DENVER — May and June featured some unusual weather on the Front Range with a strange lack of severe weather and higher than normal temperatures. So what does July have in store for us?
Well there are two things we’ve come to expect out of Front Range weather in July – increasing heat, and the monsoon. July is historically our warmest and wettest month of the year.
We already know that one of those will show up – the heat. The monsoon may be delayed this year.
Hot Forecast for July 2020
The average high temperature in Denver is 89.4 degrees, and we average 18 90-degree days. That mark has been topped in each of the last 4 years.
The forecast for July 2020 is a hot one. The month opened with a chance to reach 90 degrees in each of the first 10 days. It came up a little short on Wednesday though. After an overnight cold front, the high temp was just 88 degrees on the first day of July.

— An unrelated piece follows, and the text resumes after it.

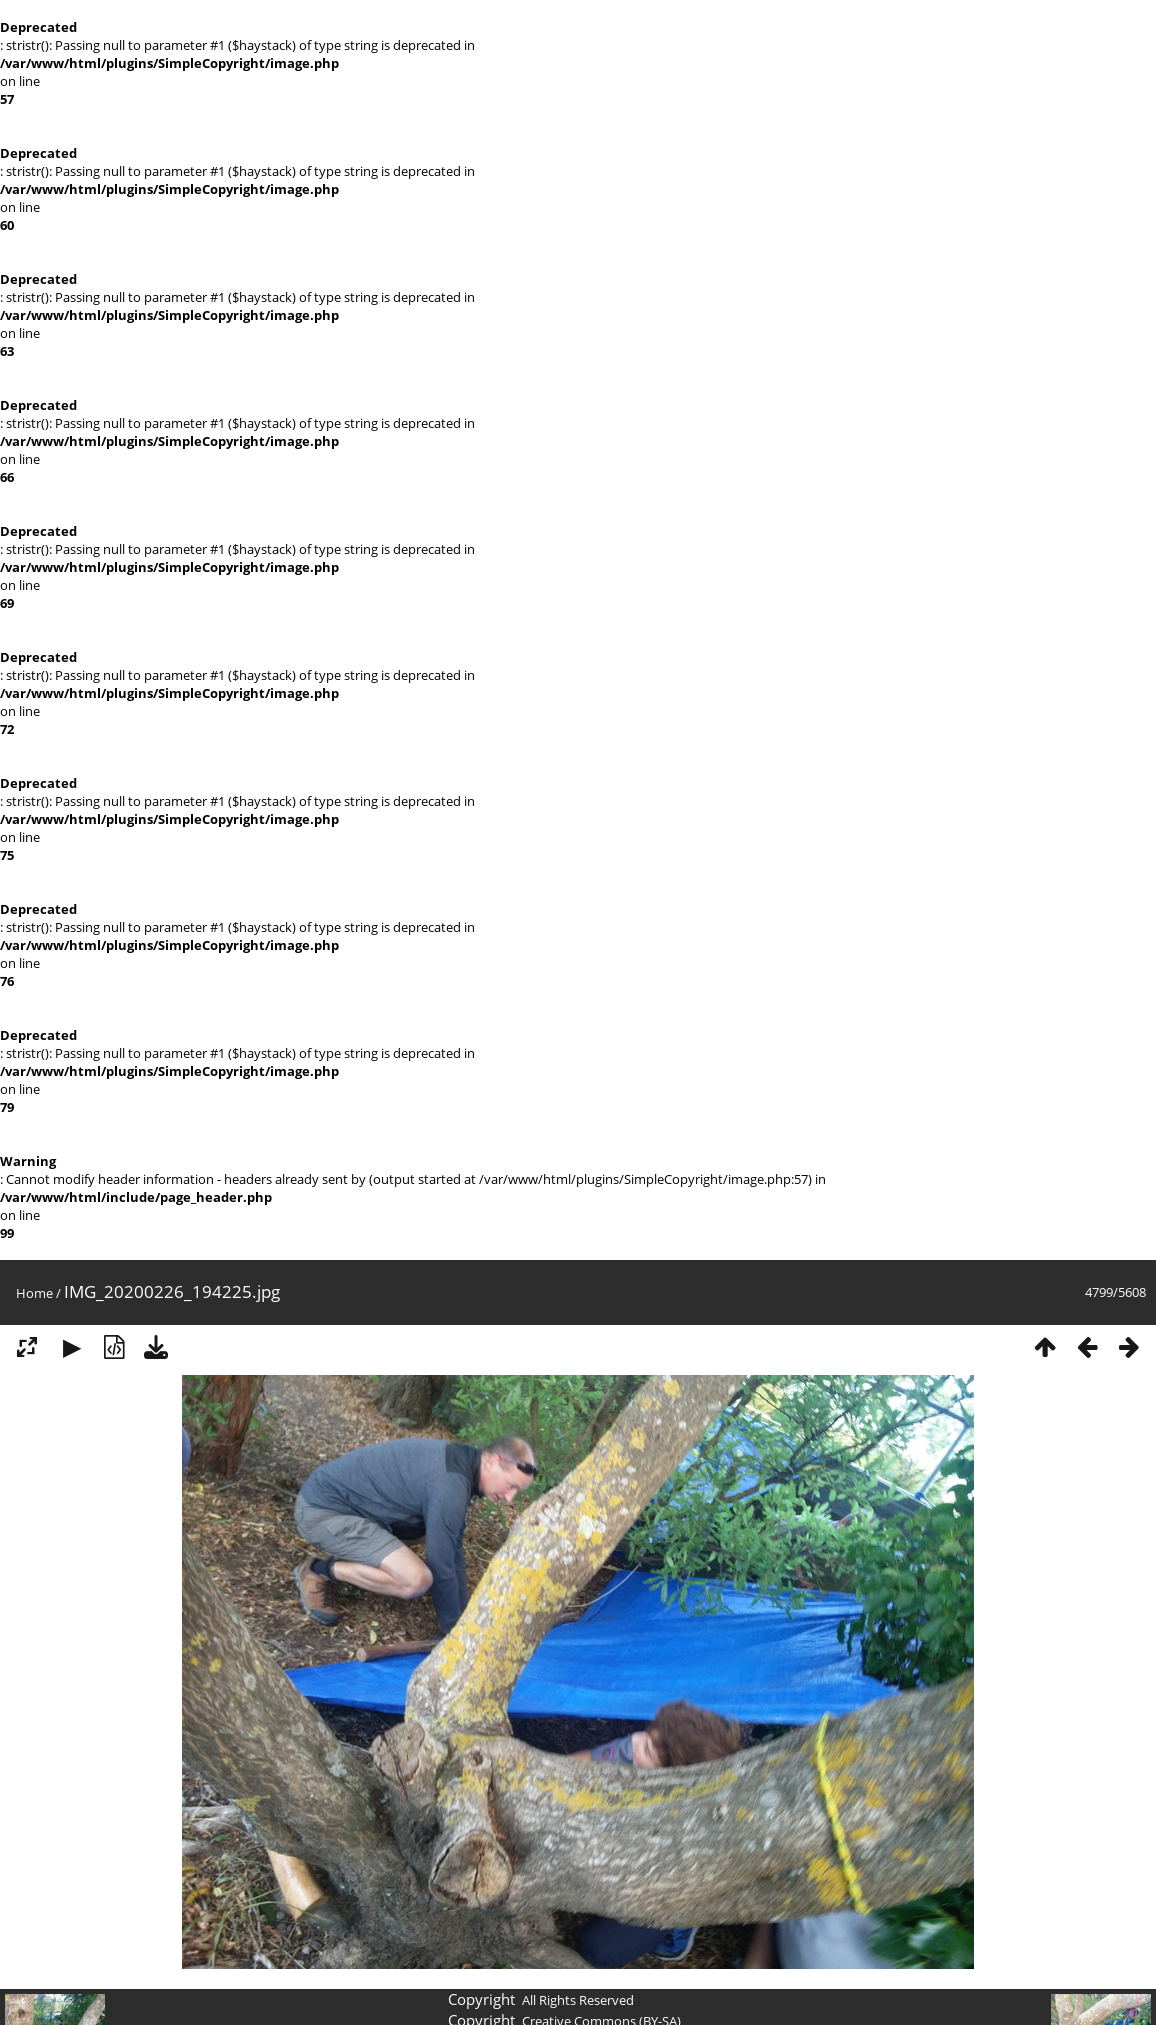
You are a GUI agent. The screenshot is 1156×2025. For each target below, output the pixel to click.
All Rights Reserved (578, 2000)
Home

Now there is a ridge of high pressure coming in towards the middle of next week that will give the Denver metro its first shot at 100 degrees.
The forecast for now is just shy of the century mark though. 97 degrees seems very possible on a few of the days, particularly Wednesday-Friday. One of Denver’s two 100-degree days in 2019, came in July.
The Monsoon
As for the rain, we usually start to watch for the North American Monsoon to set up just after the Fourth of July holiday.
A monsoon is a shift in winds that brings the air onto the land from the ocean instead of vice versa. That happens near Arizona in North America and can often transport moisture all the way to Colorado.
The computer forecast models are not very enthusiastic about a consistent monsoon pattern developing, at least for the first 15 days of July, but there is still a chance for that to come through towards the end of the month.
Denver averages 2.16 inches of rain in July, and it will be difficult to get to that mark without some monsoon moisture.
Severe Weather
May and June usually feature more severe weather chances than July because the jet stream recedes far to the north in the summer. Although the severe weather season has been a complete dud so far in 2020.
There are occasions, though, when the jet stream will swoop down this way, and when it does, the hail is typically bigger this month because the thunderstorm updrafts that create hail are usually stronger in July.
Many of the largest hailstones ever found in Colorado are from July storms. Last year's record breaking hailstone fell in August, though.